I am not following the pattern of what is happening when I re-initialize the myArray variable.

I think I understand your confusion now. If you have a 2-Dimensional int array arr, saying arr[1] = new int[4] is not adjusting the size of the array, it is creating a new int[] and placing it as the second element of the array.
(When I visualize a n-dimensional array, I don't think in terms of rows and columns of boxes, I tend to think of them as boxes inside of other boxes. So when you say arr[1] = new int[4], You go the the second box of the main array, dump out the contents, and place a row of four boxes inside of that box.)

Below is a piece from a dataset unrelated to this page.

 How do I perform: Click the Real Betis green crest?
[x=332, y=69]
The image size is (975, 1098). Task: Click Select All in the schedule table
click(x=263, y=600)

Consider (I'll use row-and-column terminology here, since that's how its graphically represented above...):
Case 1)
a. Create a 3x3 array (each element in the multiplex is initialized to 0)

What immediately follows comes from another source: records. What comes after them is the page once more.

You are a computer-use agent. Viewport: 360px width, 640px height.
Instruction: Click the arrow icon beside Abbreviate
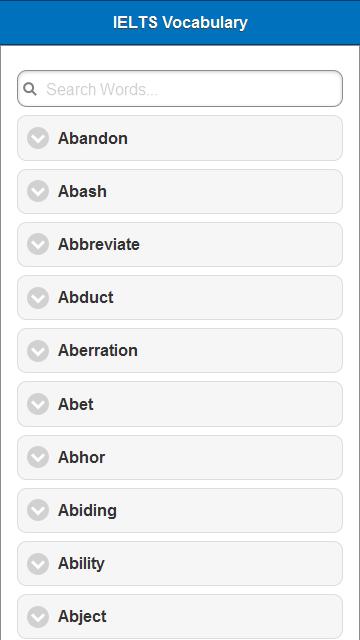tap(38, 244)
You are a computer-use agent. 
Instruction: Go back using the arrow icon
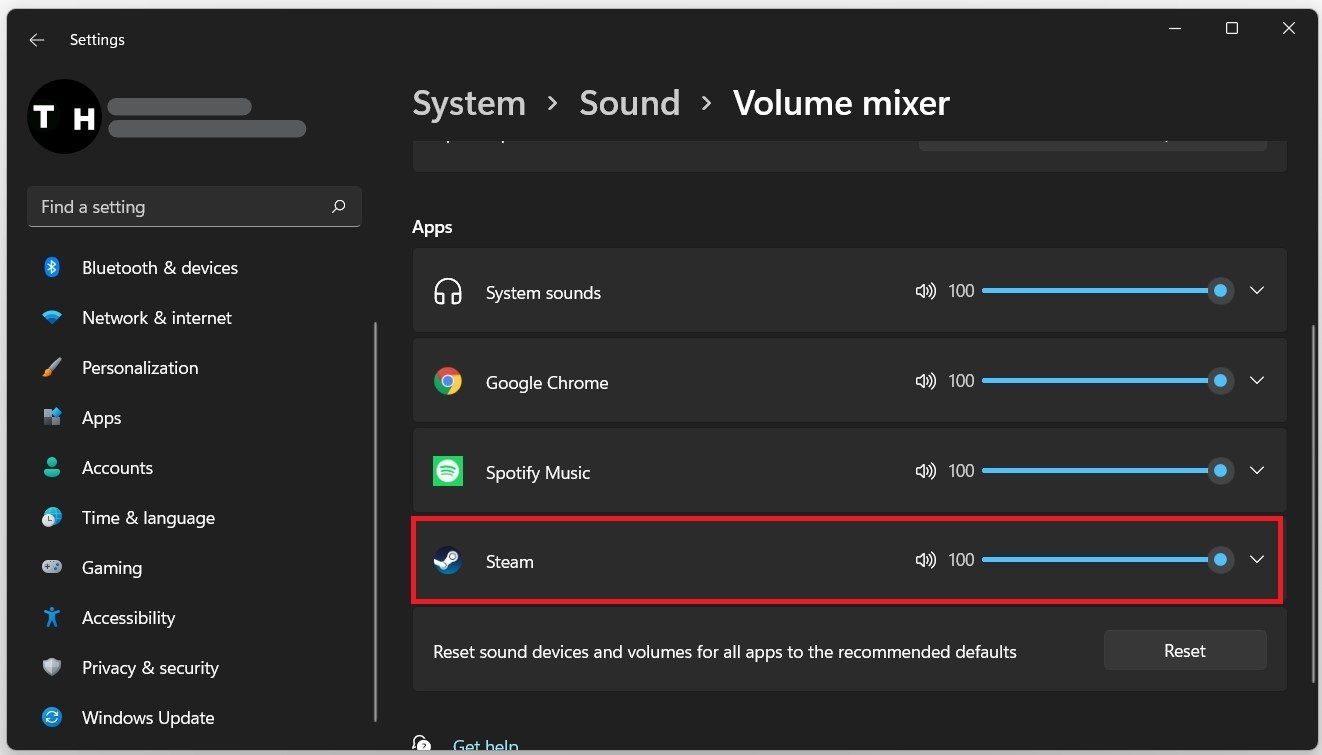pos(37,40)
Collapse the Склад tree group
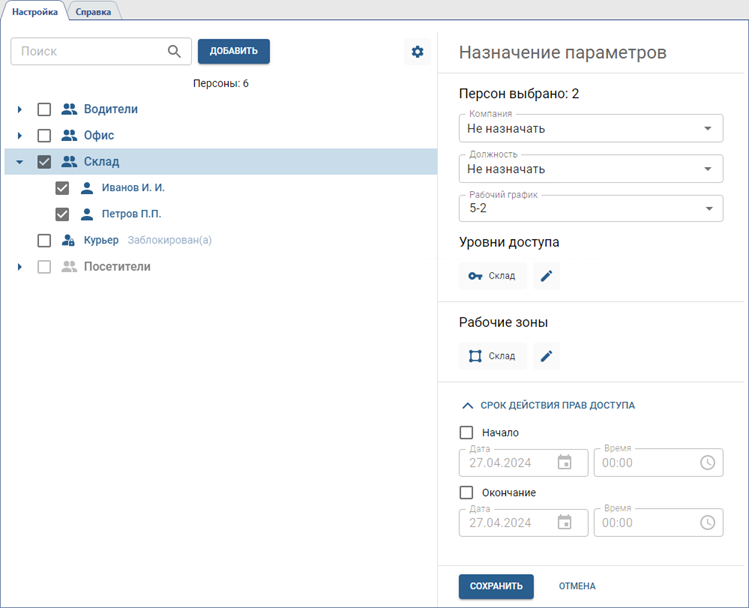This screenshot has height=608, width=749. [x=19, y=162]
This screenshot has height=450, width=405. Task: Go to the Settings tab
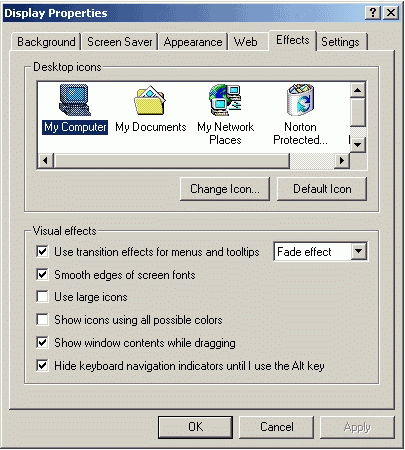[x=340, y=42]
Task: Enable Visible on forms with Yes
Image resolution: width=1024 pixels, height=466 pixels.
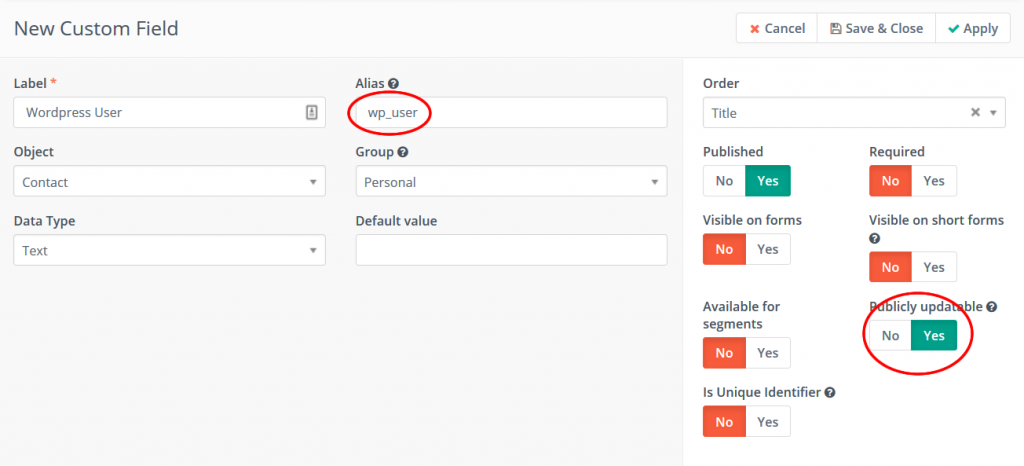Action: pos(767,249)
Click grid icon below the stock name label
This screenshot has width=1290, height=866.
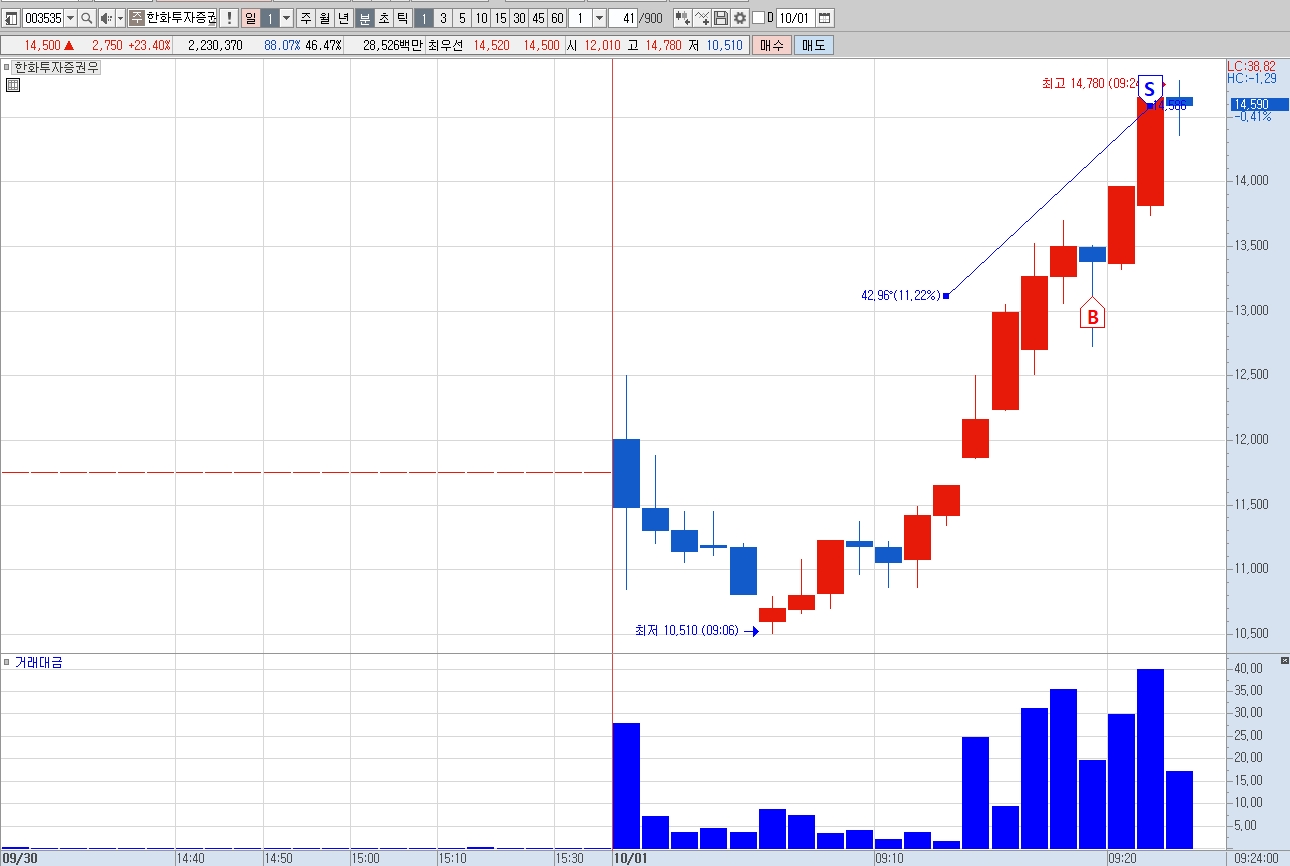pos(13,85)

b. Assign the second row to be {1, 2, 3)
c. Print the second row.
d. Assign the second row to a new array (initialized to {0, 0, 0}
e. Assign the value of 1 to the last element of the last row.
d. Print the entire 3x3 array.

Case 2)
a. Create a 3x3 array (each element in the multiplex is initialized to 0)
b. Assign the second row to be {1, 2, 3)
c. Print the second row.
d. Assign the third row to a new array (initialized to {0, 0, 0}
e. Assign the value of 1 to the last element of the last row.
d. Print the entire 3x3 array.
Note that the only difference between the two is step d.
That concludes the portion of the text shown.